= Dialogic public relations theory =

Theory on organisations' public interactions

Dialogue is defined as “any negotiated exchange of ideas and opinions”. Public relations can facilitate dialogue by establishing channels and procedures for dialogic communication. Dialogic theory argues that organizations should be willing to interact with publics in honest and ethical ways in order to create effective organization-public communication channels.

== Historical development ==
The concept of dialogue has its roots in various disciplines such as philosophy, rhetoric, psychology, and relational communication. Philosophers and rhetoricians have long perceived dialogue as one of the most ethical forms of communication and as one of the central means of separating truth from falsehood.
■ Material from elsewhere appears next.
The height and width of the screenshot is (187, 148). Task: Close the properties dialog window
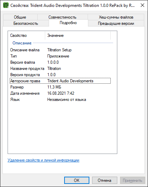coord(142,5)
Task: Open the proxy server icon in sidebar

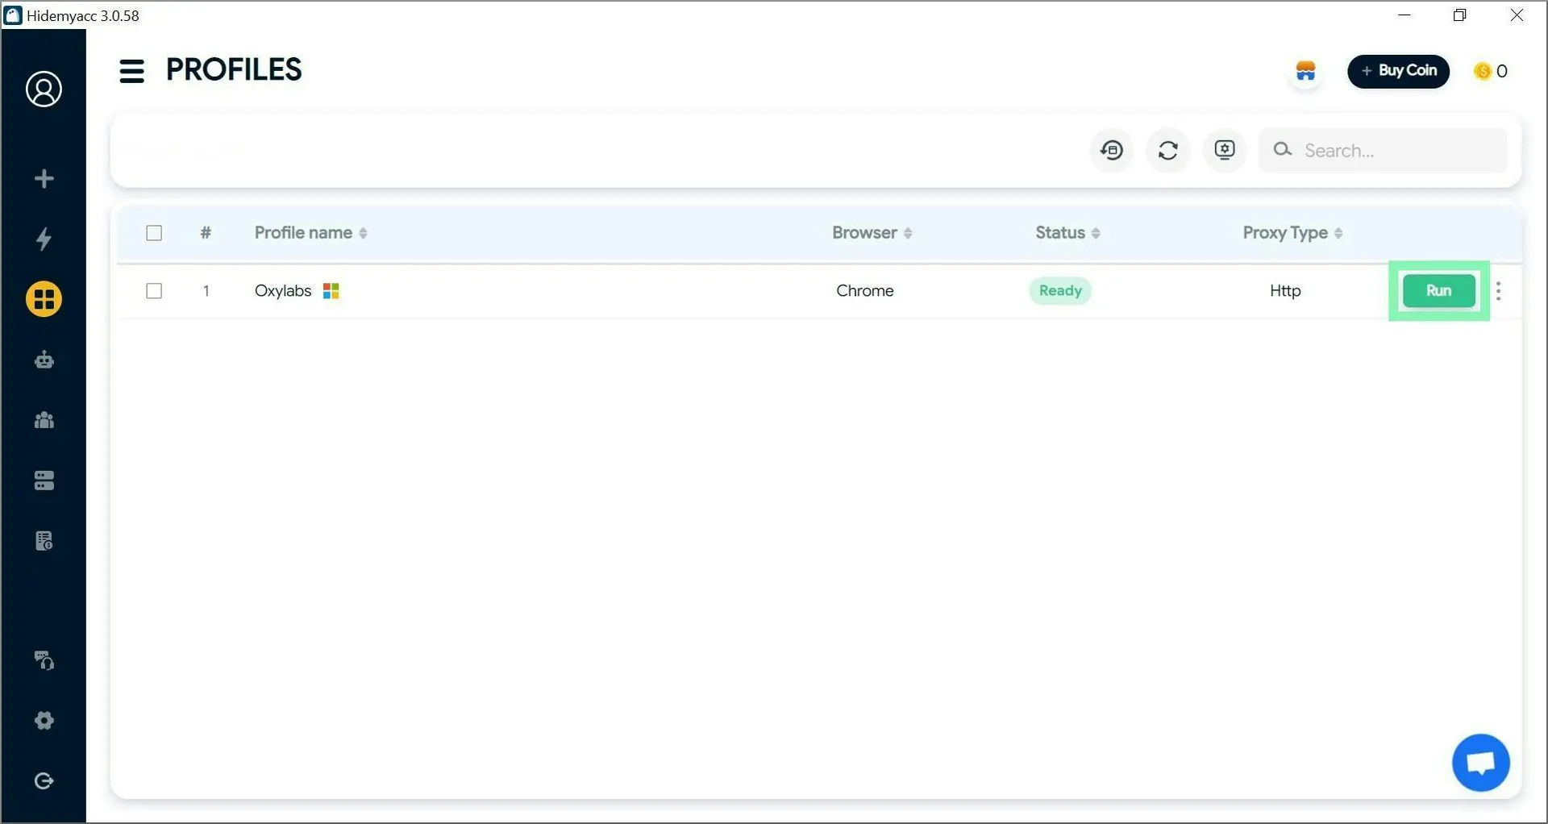Action: (x=44, y=481)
Theologian Martin Buber was considered as the father of the modern concept of dialogue. In public relations, dialogue was explained as “communicating about issues with publics”. There has been a theoretical shift from public relations reflecting an emphasis on managing communication to an emphasis on communication as a tool for establishing relationships.
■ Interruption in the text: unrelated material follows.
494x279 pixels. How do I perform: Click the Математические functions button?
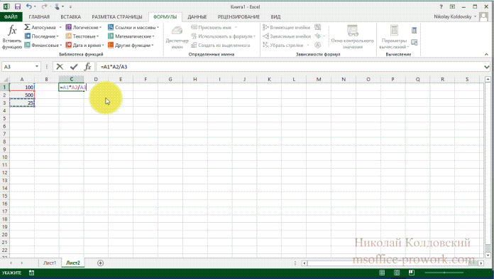[131, 36]
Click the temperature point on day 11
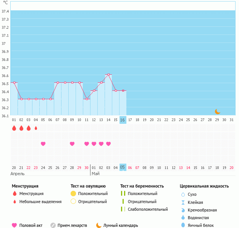Screen dimensions: 239x228 tap(87, 99)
The consideration of dialogue as a public relations theory should be attributed to Pearson. According to Pearson (1989), public relations can be conceptualized as the management of interpersonal dialectic. After that, Botan claimed that “dialogue manifests itself more as a stance, orientation, or bearing in communication rather than as a specific method, technique, or format” (p. 192). Kent and Taylor argued that “dialogue is product rather than process” (p. 323) and viewed the symmetrical model as a procedural way to listen or solicit feedback. Furthermore, clarified the concept of dialogue in public relations and proposed principles of dialogic theory.

== Key concepts ==

=== Features ===
Dialogue as an orientation has five features:

- Mutuality, or the recognition of organization-public relationship. Without the publics, organizations have no purpose. Seeking collaboration through the publics through dialogue will contribute towards successful relationship building.
- Propinquity, or the temporality and spontaneity of interactions with the public. By even asking the publics for their input before the decision making process could be beneficial depending on the organization/activity/idea. The utilization of a dialogic loop online is a way for the public's voices to be heard. As well as, making the organization present to its publics.
- Empathy, or the supportiveness and confirmation of public goals and interests. Support is extremely important. Being able to collaborate to maintain a communal mindset is essential. The idea of a communal mindset shows the importance in building the community, not solely the organization.
- Risk, or the intention to communicate with publics on their own terms. The amount of information shared or the type of information shared with another organization or publics leads to vulnerability and unexpected consequences.
- Commitment, or the degree to which an organization gives itself over to dialogue, interpretation, and understanding in its interactions with publics. Even if someone does not agree with the views of another, one must acknowledge the view as valid and try to find middle ground.

=== Principles ===
Kent and Taylor proposed five dialogic principles which could guide organizations to establish dialogic relationships with publics on websites:

- Dialogic Loop
A dialogic loop allows publics to query organizations and provides organizations with the opportunity to respond to questions, concerns, and problems.
- Usefulness of Information
Websites should make efforts to post information of general value to all publics.
- Generation of Return Visits
Websites should include features that make them attractive for repeat visits such as updated information, changing issues, and special forums.
- The Intuitiveness / Ease of Interface
Websites should provide conveniences that are intuitive for visitor navigation and understanding. Organized and hierarchical tables of contents can assist with ease of interfacing.
- Conservation of Visitors
Websites should contain only essential links with clearly marked paths for visitors to return to the sites.

== Extension ==
The dialogic theory has been extended to explain how various organizations build dialogic relationships with publics through websites, blogs, and social media, such as Facebook and Twitter. For instance, Esrock and Leichty studied the dialogic capacity of organizational Web sites and found that the minority of Fortune 500 organizations employed Kent and Taylor's principles of dialogic communication. Using dialogic principles can positively impact relationships with publics, as seen in a study on environmental advocacy organizations. The organizations that employed dialogic strategies on their Facebook profiles led to greater dialogic engagement between organizations and visitors.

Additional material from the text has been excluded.